MacColl re-wrote it along with a bundle of under-sung songs for the film, 'The Irishmen' - the film was never shown because the BBC got cold feet
Peggy gave me a file of all the songs if anybody would like them
Other rewrites include
Deveil and Ganger McGlinn,
Indeed I do
Rambler from Clare
Van Dieman's Land
Rocks of Bawn   and others
One of the only songs to become generally poopular was 'Tunnel Tigers, thanks to The Johnsons


Farewell to the groves of Shillelagh and Shamrock,
Farewell to the girls of old Ireland all round.
May their hearts be as merry as ever I would wish them,
When I'm away from my own native land.

My mother is old and my father defeated,
By hard work and poverty; it grieves my heart sore
To see them so patient with all hope departed,
And now I must leave them for a foreign shore.

Then farewell to the green hills and lakes of Killarney,
Farewell to the white strand where green billows roll;
Farewell to Blackwater and to wild Connemara,
The pinched face of charity and life on the dole.

The pastures are fenced and the woods are protected,
The pheasant and partridge they nest in the field;
While away 'cross the ocean go journeymen tailors,
And fiddlers who flaked out the old mountain reels.

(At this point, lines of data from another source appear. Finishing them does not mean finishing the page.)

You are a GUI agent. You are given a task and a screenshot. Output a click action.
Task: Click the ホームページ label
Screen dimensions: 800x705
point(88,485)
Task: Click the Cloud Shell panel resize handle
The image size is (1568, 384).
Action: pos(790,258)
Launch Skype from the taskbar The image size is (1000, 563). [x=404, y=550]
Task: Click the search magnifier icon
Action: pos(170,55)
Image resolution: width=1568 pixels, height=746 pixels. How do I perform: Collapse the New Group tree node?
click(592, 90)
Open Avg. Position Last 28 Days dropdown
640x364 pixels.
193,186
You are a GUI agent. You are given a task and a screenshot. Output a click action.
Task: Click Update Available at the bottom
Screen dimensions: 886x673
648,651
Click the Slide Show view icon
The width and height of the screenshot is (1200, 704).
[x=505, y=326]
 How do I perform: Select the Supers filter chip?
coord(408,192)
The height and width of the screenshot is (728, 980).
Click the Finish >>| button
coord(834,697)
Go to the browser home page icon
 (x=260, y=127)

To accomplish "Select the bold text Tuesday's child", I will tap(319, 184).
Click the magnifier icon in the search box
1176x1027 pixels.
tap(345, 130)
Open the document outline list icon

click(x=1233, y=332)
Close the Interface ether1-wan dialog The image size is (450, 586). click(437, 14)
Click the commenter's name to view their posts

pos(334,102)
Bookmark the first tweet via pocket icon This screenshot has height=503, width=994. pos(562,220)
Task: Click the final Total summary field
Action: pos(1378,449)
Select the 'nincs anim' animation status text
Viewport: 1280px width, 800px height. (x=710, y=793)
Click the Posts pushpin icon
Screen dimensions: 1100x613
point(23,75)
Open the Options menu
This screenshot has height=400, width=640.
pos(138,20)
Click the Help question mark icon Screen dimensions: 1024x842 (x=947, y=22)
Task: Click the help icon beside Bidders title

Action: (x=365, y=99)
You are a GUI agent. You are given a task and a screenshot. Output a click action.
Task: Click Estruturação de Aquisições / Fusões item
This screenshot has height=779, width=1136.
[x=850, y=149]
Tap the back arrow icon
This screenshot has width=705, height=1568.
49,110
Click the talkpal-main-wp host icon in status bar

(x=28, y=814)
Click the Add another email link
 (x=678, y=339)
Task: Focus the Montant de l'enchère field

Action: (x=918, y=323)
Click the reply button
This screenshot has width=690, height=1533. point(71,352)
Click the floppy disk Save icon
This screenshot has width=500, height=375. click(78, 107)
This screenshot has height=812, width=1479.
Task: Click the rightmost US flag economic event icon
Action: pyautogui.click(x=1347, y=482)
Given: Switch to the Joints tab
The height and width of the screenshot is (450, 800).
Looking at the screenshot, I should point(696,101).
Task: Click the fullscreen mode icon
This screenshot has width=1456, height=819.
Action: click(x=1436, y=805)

Young boys and old men and the fathers of children,
In search of employment from Ireland must go;
Abandoned, disinherited, the landless of Ireland,
From Kerry, Cork and Leitrim and the County Mayo.

Then it's pack up your bag and consider no longer,
The boat's at the quay, so it's shoulder your load;
Turn the key in the door, take a last look at Ireland,
The land's for the bullock and the men for the road.

Re-written from a song of the same name recorded from Paddy Tunney of Beleek, Co. Fermanagh and used in a film called ‘The Irishmen’, about building labourers from Ireland working in Britain.